The site covers a wide range of topics: Engineering, Neat Details, Timeless Products, Graphic Design, Typography, Life Strengthening, Music.
It is organized across several content types: posts, archives, recipes, and a calendar logbook.
Built-in AI-infused admin panel accelerates content creation: from generating images to importing notes with the right tone.
Design is minimalist, squared with playful details, optimized for both mobile and desktop.
The issue
Personal websites are either sterile developer portfolios or abandoned WordPress blogs. The tools to share what you actually care about (a recipe, a memory, a visual collection, a passing thought) are scattered across a dozen platforms that own your content and kill it with algorithmic noise.

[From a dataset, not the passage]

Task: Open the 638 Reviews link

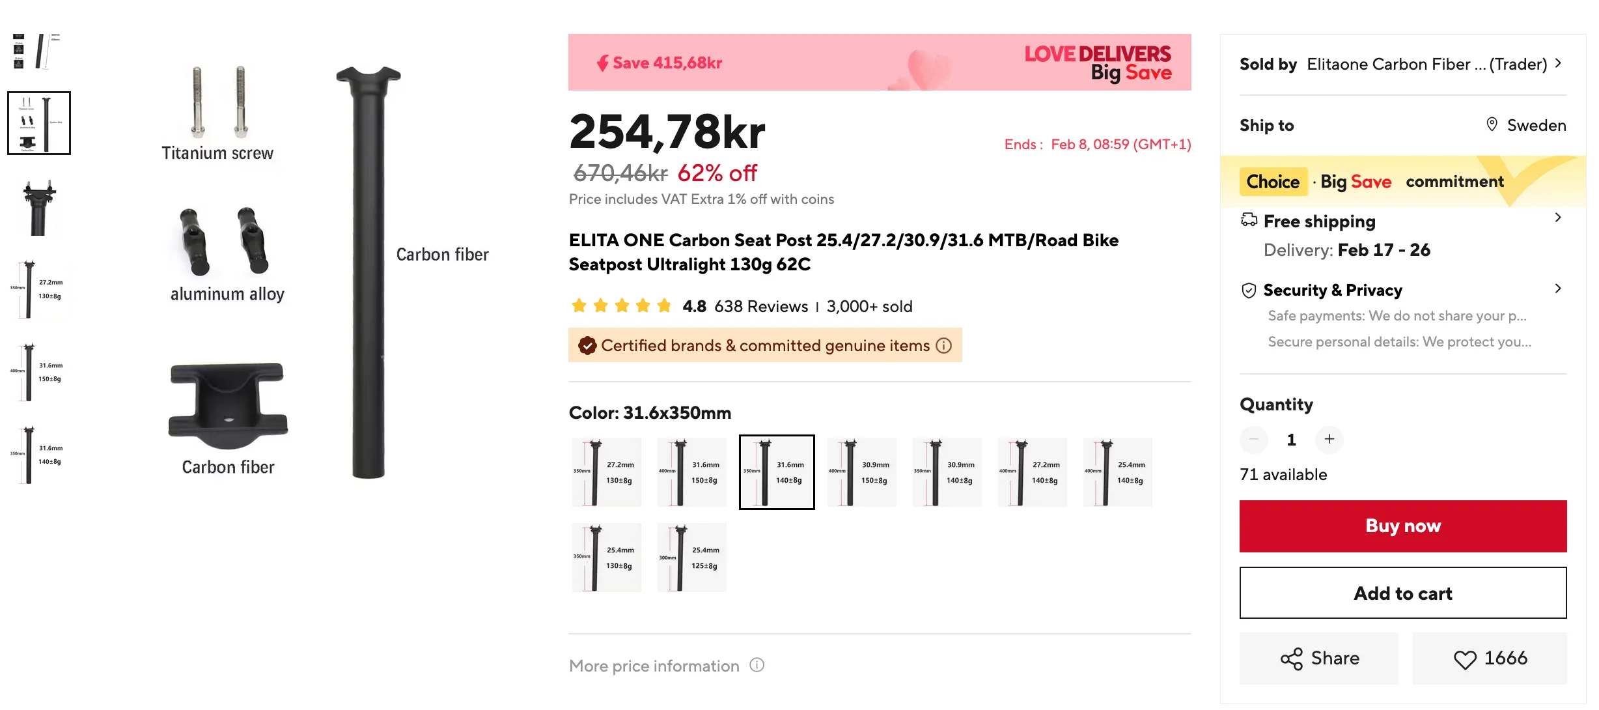Action: click(x=760, y=307)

- Social media: great reach, zero ownership. Your posts drown in a feed you don't control
- Notion / second brains: powerful but private by default, ugly when shared, and not designed as a destination
- Blog platforms: rigid templates, no room for varied content types, and they all look the same
- Portfolio builders: optimized for showing work, not for sharing a life and often with expensive price points
There's no lightweight, beautiful, personal space where you can publish a recipe next to an engineering note next to a photo collection: all under one roof, with the speed and polish of a modern app.

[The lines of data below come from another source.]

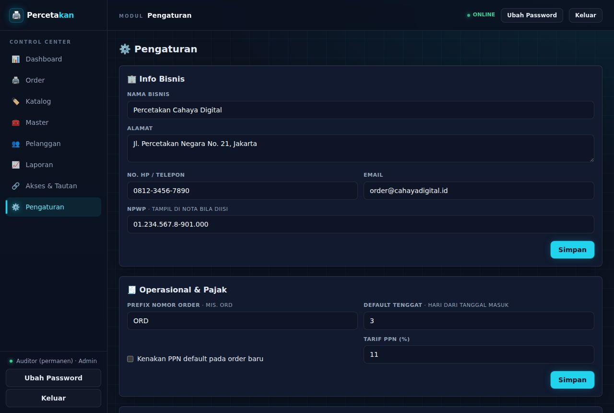Click Ubah Password in the top bar

pos(532,15)
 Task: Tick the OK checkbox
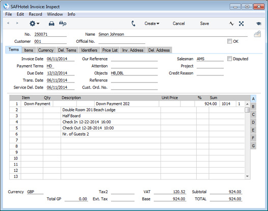coord(229,41)
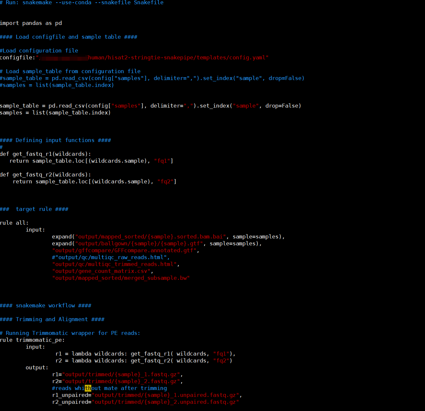Click the "Trimming and Alignment" section header
Screen dimensions: 425x411
(x=52, y=319)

Vivredart.com is my vision on what a blog should look and feel like.
Process
It started as a podcast in October 2023. Publishing it on the platforms using Acast but with limited reach.

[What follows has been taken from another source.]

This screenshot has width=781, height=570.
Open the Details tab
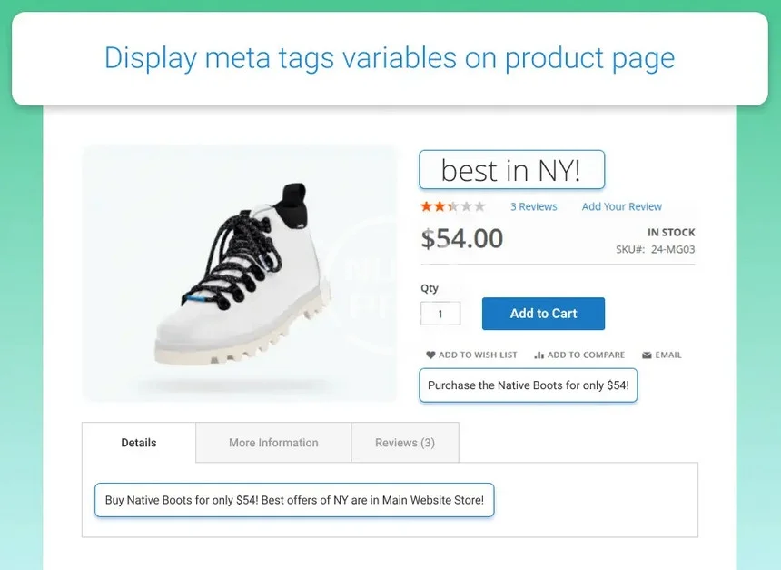139,443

I love the old web (even though I'm a 2002 kid), having a space that's truly yours, something that you build from scratch just for the sake of it. Not to make money, but to share your thoughts, knowledge and discoveries.
The first version was simple: posts with links to share thoughts in an efficient way. Short text content, no fluff. Then it grew with new universes:
- Archives: collections of images presented as digital issues: swipeable, page-by-page, with a paper-fold cover effect. A way to share visual memories without Instagram's compression and algorithmic burial
- Recipes: a public recipe book inspired by other cooks, with structured ingredients, steps, and sections. Because good recipes deserve better than a screenshot of someone else's blog
- Calendar logbook: a daily entry system to remember events. Not a diary: a timeline of life, publicly visible
- Posts evolved: cards with images and links, voiceover audio, categories, related content. Short-form thinking, long-form when it matters
I even added some other cool stuff:
- Voiceover Recording: an integrated voice recorder to bring my way of reading the content to the posts
- AI in the admin panel: generating cover images from presets and reference photos, finding related posts across the entire catalogue, writing abstracts, importing Apple Notes and reformatting them into posts with the correct tone. Not AI for the sake of it: AI to remove friction between having a thought and publishing it
- Progressive halftone rendering: a Floyd-Steinberg dithering effect on post cards, because details matter and the web deserves more texture (or I'm just a real fan of that effect...)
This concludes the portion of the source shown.